Because plaintiffs have failed to demonstrate facts which would support venue under Section 1400(b), Brody's motion to dismiss for lack of venue is granted.
XIII. Defendants' Antitrust Counterclaims
Defendants object to the entry of a final judgment in this action, asserting that they have brought counterclaims which remain unadjudicated. Defendants make this argument in a memorandum of law dated January 23, 1995, submitted to assert objections to a proposed form of final judgment which had previously been submitted to the Court by plaintiffs, and in a letter to the Court from David L. Harris, Esq., dated February 6, 1995.
The antitrust counterclaims which defendants assert are still pending were first raised in the form of proposed pleadings on the eve of trial. By motion dated November 18, 1994, defendant Tura sought leave to amend its amended-counterclaims to assert new antitrust allegations. As defendants now acknowledge, the Court never formally granted this motion. See Defendants' Memorandum of Law dated January 23, 1995 at p.5, n.1. Rather, defendants assert that Tura's motion to amend its amended counterclaims was implicitly granted by the Court in its Memorandum and Order dated November 21, 1994. It is clear, however, from the Memorandum and Order as well as the conferences with counsel shortly before and after it was issued that defendants' motion was granted only to the extent of allowing Tura to assert a claim pursuant to Walker Process Equip., Inc. v. Food Mach. and Chem. Corp., 382 U.S. 172, 86 S. Ct. 347, 15 L. Ed. 2d 247 (1965), and that such a claim does not survive the jury's findings that the suit patents are valid and were infringed. See Memorandum and Order at 74-76.
Moreover, defendants' representations to the Court at and about the time they moved to amend their amended counterclaims clearly indicate that defendants were not seeking leave to assert any claims which did not depend upon a finding that the patents in suit were either invalid or not infringed.

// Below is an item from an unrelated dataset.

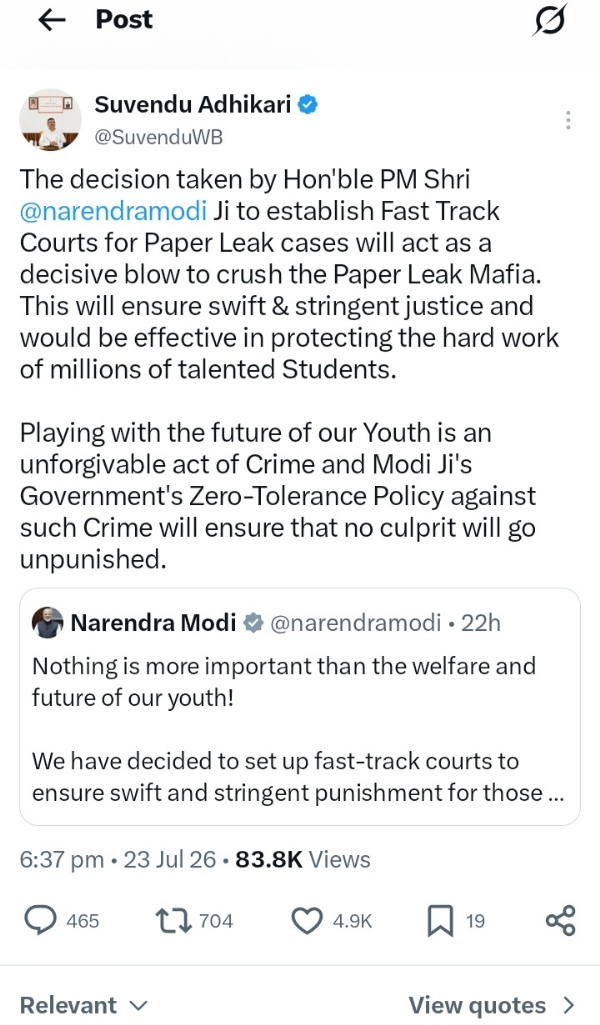Share the post via share icon
The width and height of the screenshot is (600, 1025).
click(560, 920)
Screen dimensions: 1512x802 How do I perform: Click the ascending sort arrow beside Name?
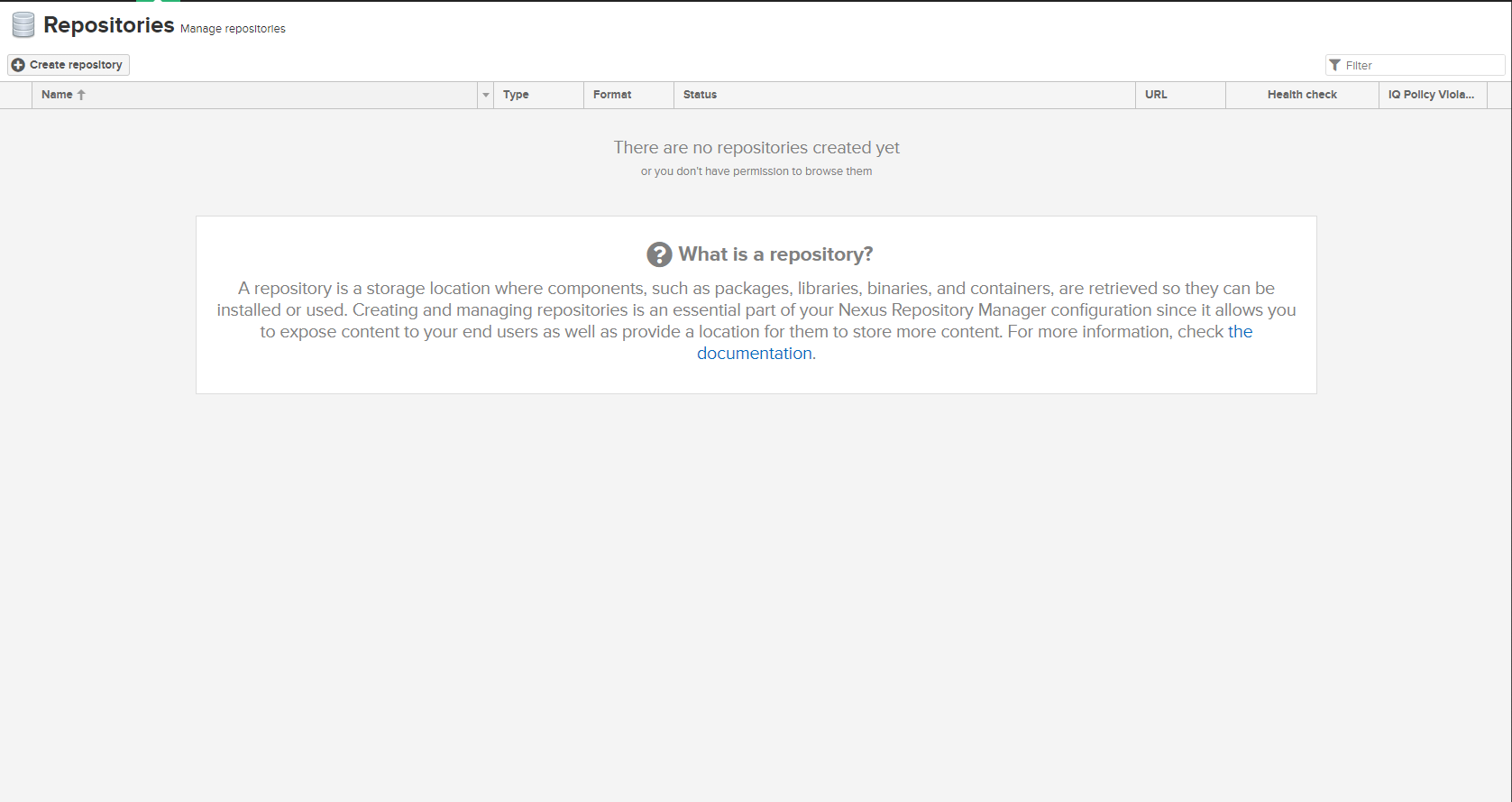[81, 95]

During oral argument on the motions which are addressed in the Memorandum and Order, held just slightly more than one month prior to trial, the Court asked the parties to consider bifurcating the trial of the plaintiffs' patent claims from that of defendants' antitrust counterclaims. In suggesting that bifurcation could potentially save judicial resources, the Court stated that
clearly, if there's a finding of validity and infringement in the patent case your antitrust claims go down. You can't have an antitrust case . . . if the jury finds for the plaintiffs on validity and infringement.